From BBB-razil to BB+razil or the meaning of investment grade

Matias Vernengo

So Brazil (or here about Petrobras, the State oil company) lost its investment grade status with Standard & Poor’s. You would think this is huge given the media attention in Brazil. If you read S&P’s actual rationale for the downgrading (here) it is essentially about the fiscal situation. They say: “We now expect the general government deficit to rise to an average of 8% of GDP in 2015 and 2016 before declining to 5.9% in 2017, versus 6.1% in 2014. We do not expect a primary fiscal surplus in 2015 or 2016.” They do discuss the political problems too, the corruption investigations,* and the political instability that has plagued the government. There is a discussion of the external vulnerability, but here they are quite sensible and know there is no problem. The report says that: “despite the wider current account deficit, Brazil has low external financing needs compared with its current account receipts and its high level of international reserves compared with some of its peers.” So this is a fiscal problem in their view.

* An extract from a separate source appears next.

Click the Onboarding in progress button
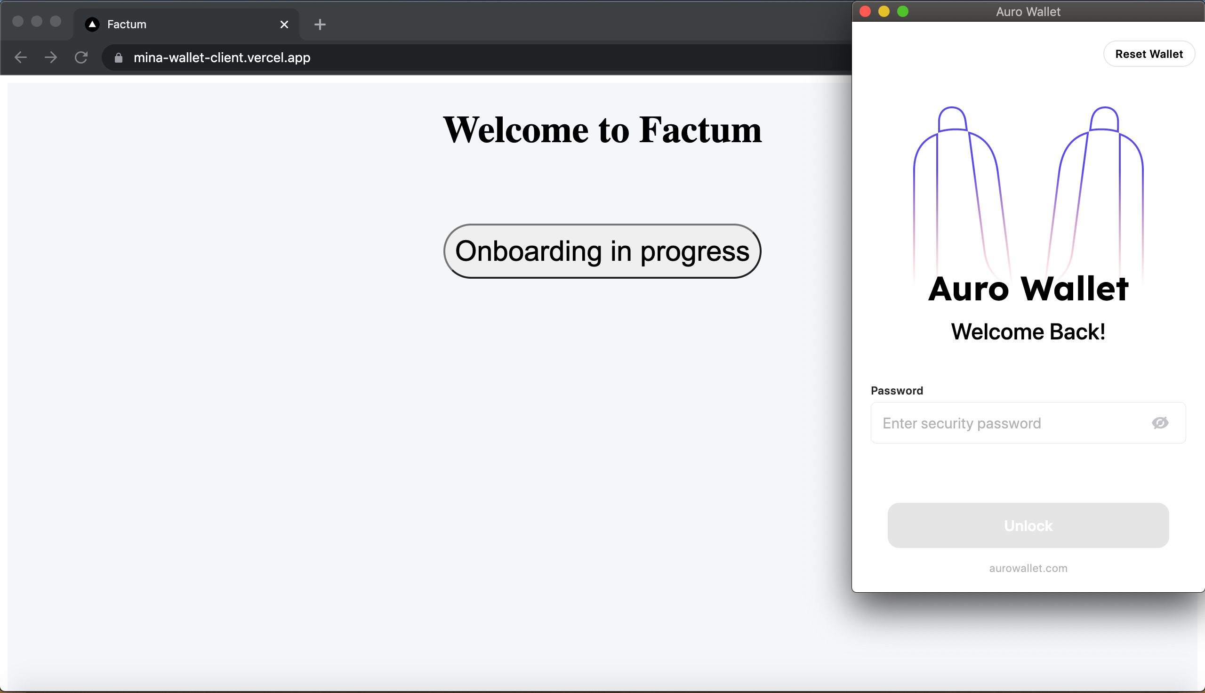This screenshot has height=693, width=1205. point(602,251)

And therein lies the problem. They had years ago also revised the outlook of US debt negatively (my comments here), also on the basis of fiscal, and political, factors. As much as the US then, Brazil now has no risk of not paying its internal debt in domestic currency. And yes, the fiscal outlook has worsened, and the reasons are no secret. It’s austerity. If you cut spending, output falls, and the recession leads to lower revenue and higher deficits. It’s part of the problems caused by policies that S&P’s analysts actually favor. Austerity also is the cause of the recession, and the worsening of the growth outlook in the next couple of years, which are also discussed in S&P’s rationale for the downgrade. So the fiscal problems that are the main cause for the downgrade are self-inflicted wounds (see Serrano and Summa), and the cause of the lack of growth and the worsening of the future fiscal balances.